#### [RECORDS FOR THIS EXERCISE]
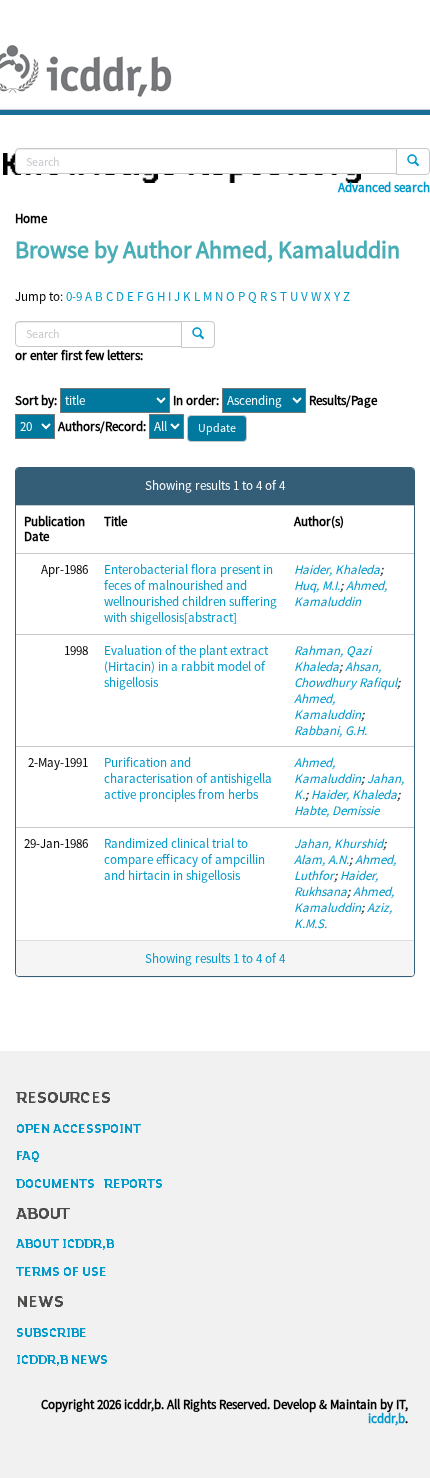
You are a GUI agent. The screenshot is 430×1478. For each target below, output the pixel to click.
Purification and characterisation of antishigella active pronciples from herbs (188, 778)
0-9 (74, 296)
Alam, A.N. (321, 859)
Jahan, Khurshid (338, 843)
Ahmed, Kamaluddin (340, 593)
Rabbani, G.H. (330, 730)
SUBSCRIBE (51, 1333)
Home (31, 218)
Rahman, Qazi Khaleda (332, 658)
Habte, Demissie (336, 810)
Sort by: (36, 401)
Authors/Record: (102, 427)
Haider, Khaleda (337, 569)
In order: (196, 401)
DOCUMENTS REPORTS (89, 1184)
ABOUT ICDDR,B (65, 1244)
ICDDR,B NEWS (62, 1360)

#### [TASK]
If a picture appears in the data, omit it; transcribe all the rest exactly.

#### [ANSWER TO THE EXERCISE]
You are a GUI agent. The screenshot is 430×1478. For each target below, output the pixel to click.
Purification and characterisation of antishigella active pronciples from herbs (188, 778)
0-9 (74, 296)
Alam, A.N. (321, 859)
Jahan, Khurshid (338, 843)
Ahmed, Kamaluddin (340, 593)
Rabbani, G.H. (330, 730)
SUBSCRIBE (51, 1333)
Home (31, 218)
Rahman, Qazi Khaleda (332, 658)
Habte, Demissie (336, 810)
Sort by: (36, 401)
Authors/Record: (102, 427)
Haider, Khaleda (337, 569)
In order: (196, 401)
DOCUMENTS REPORTS (89, 1184)
ABOUT ICDDR,B (65, 1244)
ICDDR,B NEWS (62, 1360)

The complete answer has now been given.